Оказалась прелюбопытнейшая личность. Красноармеец, участник Гражданской войны, комбриг Красной Армии, потом крупный советский дипломатический работник, в 1937 году сбежавший вместе с любовницей во Францию и объявивший себя троцкистом. Потом он почти сразу уехал в США, пошел рядовым в американскую армию, но был забран в военную разведку, стал одним из создателей того, что потом стало называться ЦРУ. А потом, уже в период Холодной Войны, был многолетним главой Русской службы «Голоса Америки» — ядра системы антисоветской пропаганды. Был одно время даже женат на внучке Теодора и племяннице Франклина Рузвельта, то есть вошел в самую что ни на есть американскую элиту.
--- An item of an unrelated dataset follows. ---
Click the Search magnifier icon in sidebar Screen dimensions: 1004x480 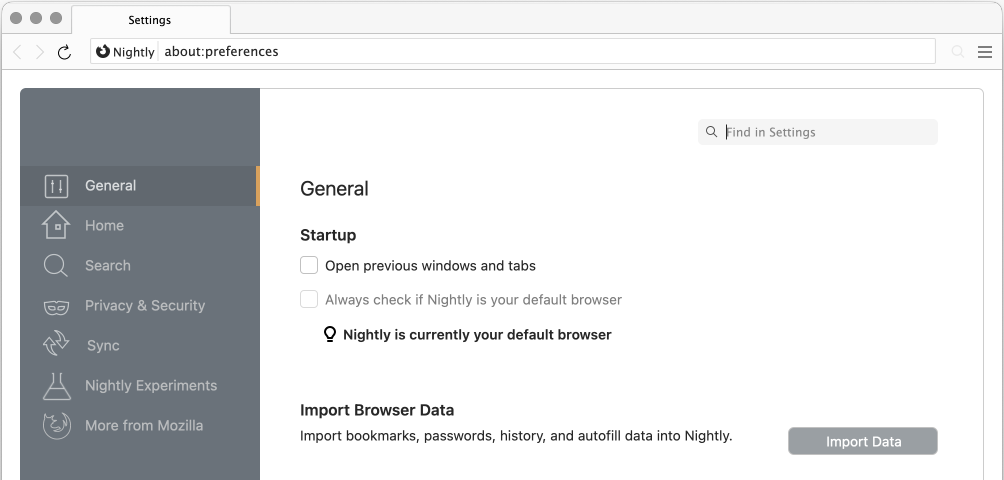pos(56,266)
Ну и в послевоенный период Бармин уже никакой не «троцкист», а убежденный антикоммунист и борец с красной заразой.
Когда я открыл для себя Александра Кожева (Кожевникова), «отца» актуальной французской философии, у которого учились множество ее грандов, начиная с Сартра, Лакана, Батая и Арона, а по совместительству и крупного еврочиновника, советника Жискара д’Эстена и автора ряда основополагающих документов Европейского Союза, я уже тогда подумал, что Холодная Война в определенном смысле является продолжением широко понимаемой Гражданской — включая и внутрипартийную борьбу в СССР. Довольно много ярких и сильных людей не смирились с ее итогами, сумели выжить и пробиться во внешнем мире, и поучаствовать в создании Большого Запада, взращенного как раз на дрожжах борьбы с коммунизмом.
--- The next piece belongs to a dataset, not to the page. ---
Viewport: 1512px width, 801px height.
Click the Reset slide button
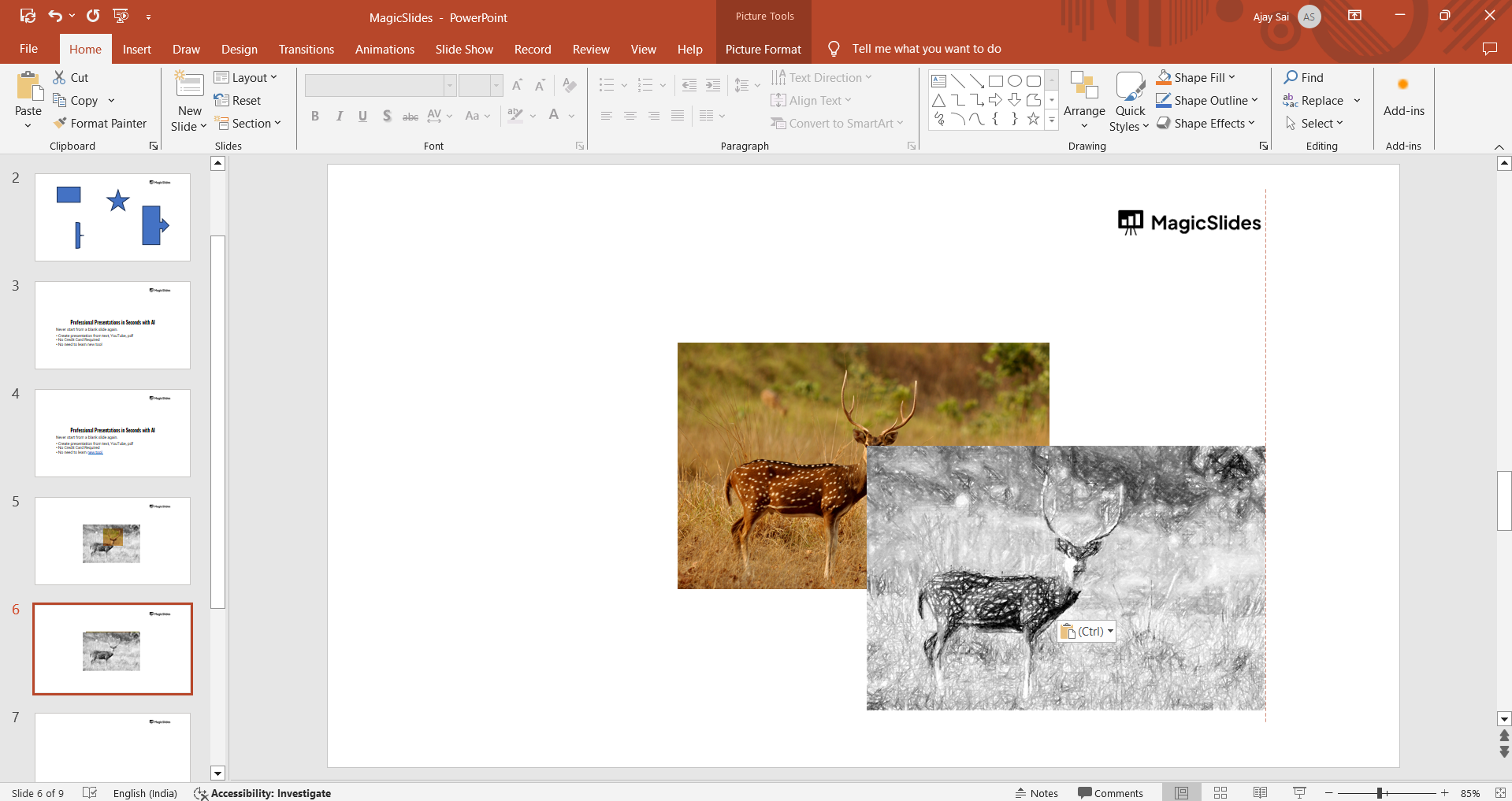237,100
Ну и поскольку все они жили в парадигме «мировой революции», так или иначе то, что у них получилось, стало «мировой контрреволюцией», вобравшей в себя множество элементов идеологии и технологии революции, но поставившей их на службу сохранения существующего порядка. Ну, как Оруэлл, у которого и в «Скотном Дворе», и в «1984» буквально отовсюду лезет троцкистский бэкграунд автора. Или Джилас с его «Новым классом», из которого выросли едва ли не все теории «постиндустриального общества» — тоже троцкист, но только уже югославский.
Сам Троцкий не особо-то успел поучаствовать в этой новой веселухе — хотя книжка «Сталин», в отличие от предыдущих его книжек, уже отчетливо содержит в себе не только его узнаваемый авторский стиль, но и попытки выполнить ТЗ, которое ему выдало американское издательство, заказавшее эту книгу в расчете на бестселлер на американском рынке. Она им и стала — будучи опубликованной через шесть лет после гибели автора, как раз «в строку» оформлявшегося поля «холодной войны».
Да в общем-то даже и Сорос уместно смотрится в этом ряду — венгерский комсомолец, выбиравший в 1947-м в послевоенном Будапеште, то ли ехать в Москву изучать коммунизм, то ли в Лондон изучать финансы. А равно и ближайший друг и философский собеседник Кожева Лео Штраус, «отец» уже современной американской философии. И, конечно, Айн Рэнд, с ее явно увезенным из революционного Петрограда, в котором прошла ее юность, задором агитатора-горлана-главаря.
Я вот сижу и думаю. Россия сейчас, сколько бы ни надували щеки и ни чесали «Искандеры» — глубокая периферия, отсталый хутор на выселках. В ХХ веке «наши» разбирались друг с другом на арене мировой истории, а сейчас весь местный дискурс — одни золотые унитазы и бревна из кировского леса, мало кому интересные даже здесь, а уж во внешнем мире и подавно. В новом столетии мировая история пошла куда-то дальше без нас — ну, может, и слава Богу, потому что быть в ее фокусе для нас означало десятки миллионов трупов, страшная кровавая мясорубка. Но ощущать себя козопасом на руинах Колизея — очень, очень грустно.